*** Opening Records for the task ***
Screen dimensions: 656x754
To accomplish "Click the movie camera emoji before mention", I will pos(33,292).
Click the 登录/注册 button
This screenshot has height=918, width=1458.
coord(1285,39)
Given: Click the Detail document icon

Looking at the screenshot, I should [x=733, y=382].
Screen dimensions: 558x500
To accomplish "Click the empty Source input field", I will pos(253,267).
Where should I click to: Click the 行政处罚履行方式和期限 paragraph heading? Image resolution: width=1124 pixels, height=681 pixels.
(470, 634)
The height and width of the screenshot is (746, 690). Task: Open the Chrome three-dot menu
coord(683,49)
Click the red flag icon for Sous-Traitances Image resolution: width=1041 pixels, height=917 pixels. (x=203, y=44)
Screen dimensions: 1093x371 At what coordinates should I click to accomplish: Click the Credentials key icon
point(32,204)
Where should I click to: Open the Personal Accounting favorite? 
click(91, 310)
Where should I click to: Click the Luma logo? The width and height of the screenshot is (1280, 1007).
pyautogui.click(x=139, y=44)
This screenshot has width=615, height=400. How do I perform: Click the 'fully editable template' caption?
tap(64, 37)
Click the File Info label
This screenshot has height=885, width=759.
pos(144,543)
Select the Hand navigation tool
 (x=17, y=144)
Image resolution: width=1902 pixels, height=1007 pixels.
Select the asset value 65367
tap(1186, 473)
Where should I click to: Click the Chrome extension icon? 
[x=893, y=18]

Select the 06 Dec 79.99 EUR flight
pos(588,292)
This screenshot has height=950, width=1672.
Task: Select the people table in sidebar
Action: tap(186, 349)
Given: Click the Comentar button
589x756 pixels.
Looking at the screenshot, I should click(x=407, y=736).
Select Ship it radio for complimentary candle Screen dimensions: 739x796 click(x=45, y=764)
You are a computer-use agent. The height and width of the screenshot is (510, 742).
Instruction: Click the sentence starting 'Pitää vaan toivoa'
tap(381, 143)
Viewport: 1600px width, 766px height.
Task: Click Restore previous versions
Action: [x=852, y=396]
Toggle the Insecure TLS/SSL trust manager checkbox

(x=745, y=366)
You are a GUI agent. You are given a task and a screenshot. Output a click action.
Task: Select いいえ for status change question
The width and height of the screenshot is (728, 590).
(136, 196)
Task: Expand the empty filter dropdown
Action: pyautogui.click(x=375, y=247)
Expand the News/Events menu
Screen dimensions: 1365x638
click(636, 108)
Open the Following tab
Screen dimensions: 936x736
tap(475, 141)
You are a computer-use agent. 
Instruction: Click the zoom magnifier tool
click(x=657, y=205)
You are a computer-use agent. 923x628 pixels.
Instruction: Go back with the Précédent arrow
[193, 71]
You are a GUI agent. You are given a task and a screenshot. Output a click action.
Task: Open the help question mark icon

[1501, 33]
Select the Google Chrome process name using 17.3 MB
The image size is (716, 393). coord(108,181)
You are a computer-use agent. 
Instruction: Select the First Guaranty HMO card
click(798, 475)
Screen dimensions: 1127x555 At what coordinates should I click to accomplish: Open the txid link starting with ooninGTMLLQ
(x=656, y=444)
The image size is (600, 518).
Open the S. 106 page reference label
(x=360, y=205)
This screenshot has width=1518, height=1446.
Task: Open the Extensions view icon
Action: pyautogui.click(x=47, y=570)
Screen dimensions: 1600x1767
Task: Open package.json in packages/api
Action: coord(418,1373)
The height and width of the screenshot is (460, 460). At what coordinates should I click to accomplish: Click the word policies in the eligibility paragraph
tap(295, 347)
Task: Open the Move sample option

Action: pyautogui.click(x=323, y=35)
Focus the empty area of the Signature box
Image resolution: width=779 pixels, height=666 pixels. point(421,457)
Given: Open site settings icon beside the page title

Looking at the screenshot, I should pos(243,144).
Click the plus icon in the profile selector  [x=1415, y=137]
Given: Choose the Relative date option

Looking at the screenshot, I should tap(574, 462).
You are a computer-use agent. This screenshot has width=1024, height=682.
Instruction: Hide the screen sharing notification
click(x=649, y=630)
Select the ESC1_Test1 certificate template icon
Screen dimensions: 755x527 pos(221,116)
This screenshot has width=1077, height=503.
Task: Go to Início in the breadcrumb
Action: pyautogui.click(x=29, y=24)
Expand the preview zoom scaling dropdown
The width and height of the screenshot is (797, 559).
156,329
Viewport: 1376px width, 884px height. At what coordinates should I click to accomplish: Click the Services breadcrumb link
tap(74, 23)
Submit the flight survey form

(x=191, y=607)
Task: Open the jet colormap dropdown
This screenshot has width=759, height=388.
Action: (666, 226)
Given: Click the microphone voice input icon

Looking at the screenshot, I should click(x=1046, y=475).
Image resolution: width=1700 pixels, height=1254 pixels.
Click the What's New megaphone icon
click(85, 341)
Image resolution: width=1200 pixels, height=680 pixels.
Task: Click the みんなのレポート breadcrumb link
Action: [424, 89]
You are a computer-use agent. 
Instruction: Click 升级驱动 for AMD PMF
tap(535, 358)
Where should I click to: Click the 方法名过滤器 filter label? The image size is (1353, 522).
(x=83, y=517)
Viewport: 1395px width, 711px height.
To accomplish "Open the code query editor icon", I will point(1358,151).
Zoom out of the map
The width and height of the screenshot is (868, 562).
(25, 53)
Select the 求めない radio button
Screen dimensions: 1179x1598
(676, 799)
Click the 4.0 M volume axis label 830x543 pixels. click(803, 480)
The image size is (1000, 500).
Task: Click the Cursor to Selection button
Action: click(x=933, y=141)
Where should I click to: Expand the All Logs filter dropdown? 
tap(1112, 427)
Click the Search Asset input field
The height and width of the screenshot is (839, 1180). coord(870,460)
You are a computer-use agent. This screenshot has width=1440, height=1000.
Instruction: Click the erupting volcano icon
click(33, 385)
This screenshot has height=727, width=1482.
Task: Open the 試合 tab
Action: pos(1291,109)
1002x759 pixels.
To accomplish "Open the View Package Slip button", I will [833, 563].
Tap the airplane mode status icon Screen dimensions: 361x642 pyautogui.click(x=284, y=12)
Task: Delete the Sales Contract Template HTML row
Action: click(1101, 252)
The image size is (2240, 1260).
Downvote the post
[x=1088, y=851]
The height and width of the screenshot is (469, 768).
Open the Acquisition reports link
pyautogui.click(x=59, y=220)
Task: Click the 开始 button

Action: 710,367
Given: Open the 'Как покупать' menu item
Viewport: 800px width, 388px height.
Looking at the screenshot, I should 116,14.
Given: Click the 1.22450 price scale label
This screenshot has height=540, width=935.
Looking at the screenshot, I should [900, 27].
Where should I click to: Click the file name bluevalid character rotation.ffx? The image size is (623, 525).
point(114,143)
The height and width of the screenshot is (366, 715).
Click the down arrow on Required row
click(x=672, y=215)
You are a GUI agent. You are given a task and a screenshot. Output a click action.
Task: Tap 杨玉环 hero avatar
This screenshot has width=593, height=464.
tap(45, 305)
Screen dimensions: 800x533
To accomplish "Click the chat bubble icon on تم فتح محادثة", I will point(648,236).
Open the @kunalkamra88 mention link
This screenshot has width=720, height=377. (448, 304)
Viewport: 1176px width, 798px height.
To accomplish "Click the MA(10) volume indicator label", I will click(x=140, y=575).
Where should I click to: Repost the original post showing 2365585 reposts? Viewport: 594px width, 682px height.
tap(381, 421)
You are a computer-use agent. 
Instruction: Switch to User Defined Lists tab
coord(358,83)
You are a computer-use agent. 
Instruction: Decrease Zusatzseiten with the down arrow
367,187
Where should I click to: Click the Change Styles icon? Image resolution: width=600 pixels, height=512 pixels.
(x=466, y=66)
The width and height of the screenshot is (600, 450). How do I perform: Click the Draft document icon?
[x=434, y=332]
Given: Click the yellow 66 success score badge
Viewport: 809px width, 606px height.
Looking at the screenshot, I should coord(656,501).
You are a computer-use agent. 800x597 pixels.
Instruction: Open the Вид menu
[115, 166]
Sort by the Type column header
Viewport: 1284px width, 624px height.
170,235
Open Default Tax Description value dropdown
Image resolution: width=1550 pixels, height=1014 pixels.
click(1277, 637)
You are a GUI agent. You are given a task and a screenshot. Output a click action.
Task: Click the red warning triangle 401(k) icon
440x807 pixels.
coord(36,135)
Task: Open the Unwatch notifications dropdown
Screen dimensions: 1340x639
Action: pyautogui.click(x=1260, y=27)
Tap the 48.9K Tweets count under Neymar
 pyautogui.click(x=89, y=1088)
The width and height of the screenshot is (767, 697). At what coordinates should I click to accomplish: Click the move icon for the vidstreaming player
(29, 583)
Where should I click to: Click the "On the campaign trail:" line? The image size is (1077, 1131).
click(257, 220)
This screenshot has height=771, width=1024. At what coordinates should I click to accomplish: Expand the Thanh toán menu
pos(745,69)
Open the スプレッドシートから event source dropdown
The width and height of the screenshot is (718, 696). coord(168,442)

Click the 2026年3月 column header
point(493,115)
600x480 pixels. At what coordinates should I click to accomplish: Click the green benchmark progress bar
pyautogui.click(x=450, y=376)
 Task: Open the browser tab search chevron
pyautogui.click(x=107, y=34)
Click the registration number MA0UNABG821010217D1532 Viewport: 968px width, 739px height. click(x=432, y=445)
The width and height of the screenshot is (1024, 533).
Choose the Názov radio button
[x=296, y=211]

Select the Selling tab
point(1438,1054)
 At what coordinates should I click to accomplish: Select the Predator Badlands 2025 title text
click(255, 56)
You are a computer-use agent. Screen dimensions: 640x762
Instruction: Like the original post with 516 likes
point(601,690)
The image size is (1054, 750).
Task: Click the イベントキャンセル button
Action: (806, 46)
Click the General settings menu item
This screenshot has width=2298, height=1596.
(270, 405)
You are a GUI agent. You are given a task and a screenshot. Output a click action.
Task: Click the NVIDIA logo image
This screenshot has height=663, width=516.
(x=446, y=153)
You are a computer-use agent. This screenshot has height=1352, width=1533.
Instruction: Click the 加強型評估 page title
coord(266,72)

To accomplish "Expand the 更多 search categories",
*** Closing Records for the task ***
» Your objective:
Wherever the line holding "Given: Click the microphone voice input icon" falls in the entries above, copy exactly from it through the line holding "Image resolution: width=1700", inclusive, and add nothing.

» Your response:
Given: Click the microphone voice input icon

Looking at the screenshot, I should click(x=1046, y=475).
Image resolution: width=1700 pixels, height=1254 pixels.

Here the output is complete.